(Stored items)
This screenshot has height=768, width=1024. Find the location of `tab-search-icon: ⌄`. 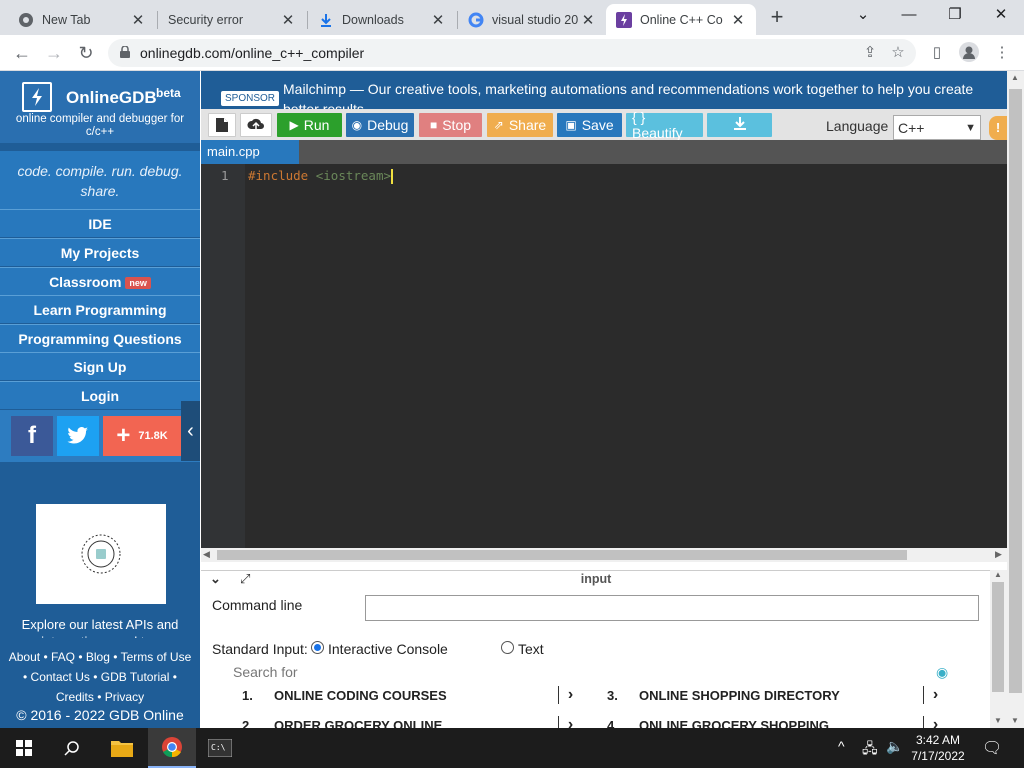

tab-search-icon: ⌄ is located at coordinates (863, 16).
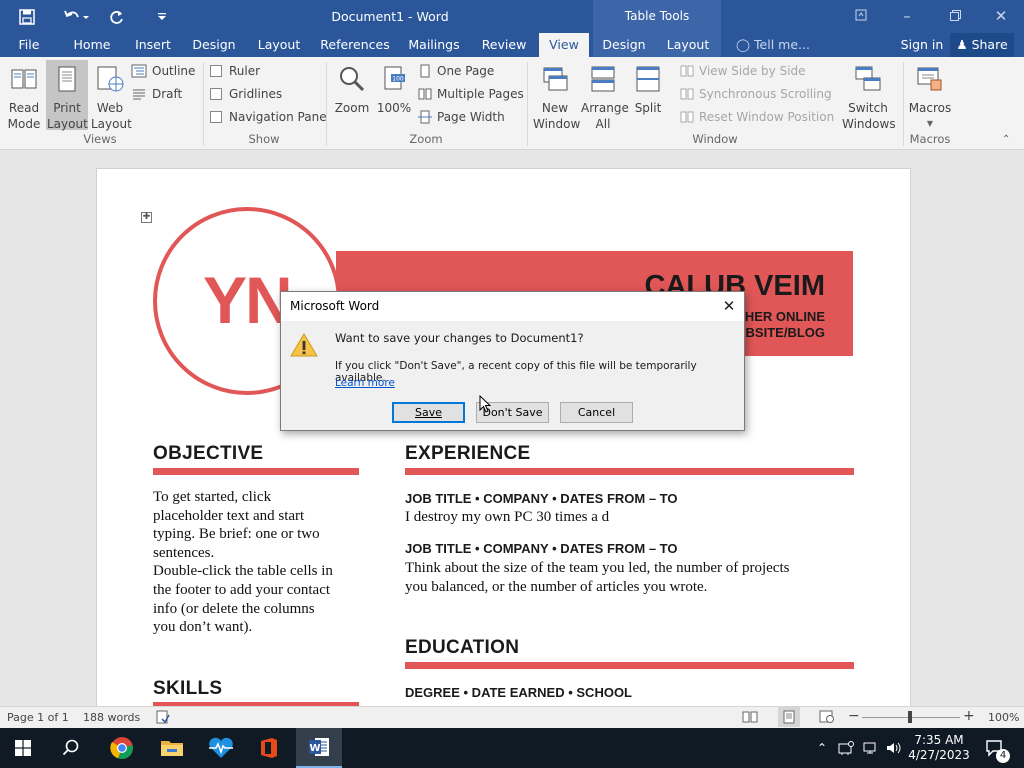  Describe the element at coordinates (319, 748) in the screenshot. I see `word-taskbar-icon: W` at that location.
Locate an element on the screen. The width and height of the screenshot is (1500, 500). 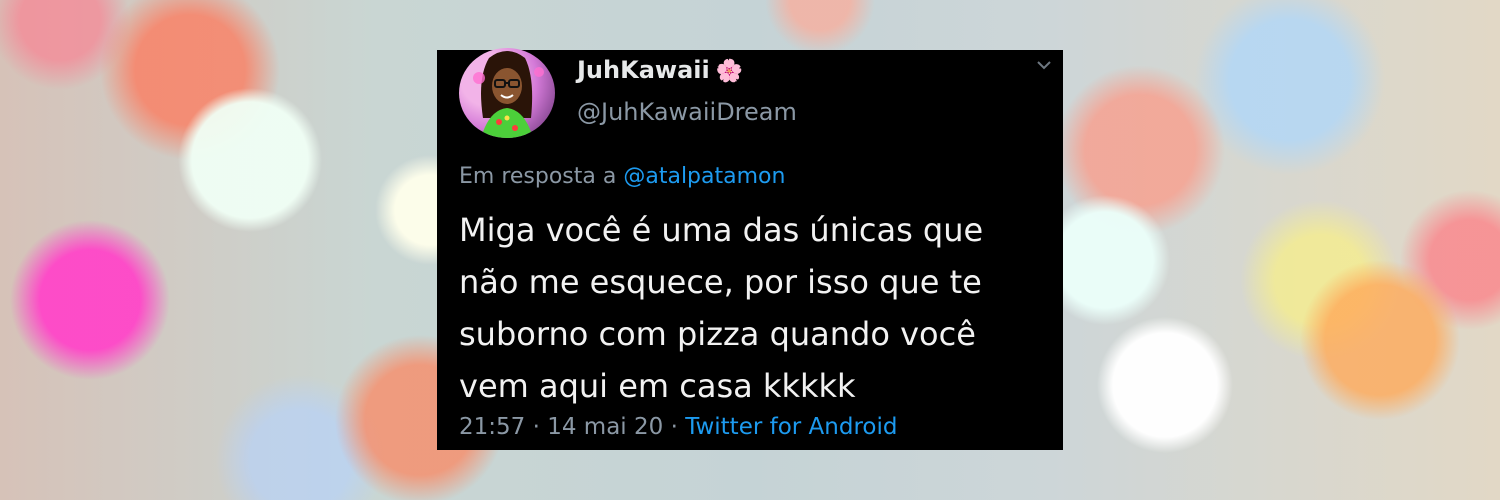
avatar-illustration is located at coordinates (508, 94).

_Directions for this task_. Please write out all the items above again, changing "width" to "breadth" and keeping everything else the same. Leave the pictures out.

_Response area_.
This screenshot has height=768, breadth=1024. Find the location of `tab-search-icon: ⌄`. 

tab-search-icon: ⌄ is located at coordinates (863, 16).
  Describe the element at coordinates (319, 748) in the screenshot. I see `word-taskbar-icon: W` at that location.
Locate an element on the screen. The breadth and height of the screenshot is (1500, 500). 
avatar-illustration is located at coordinates (508, 94).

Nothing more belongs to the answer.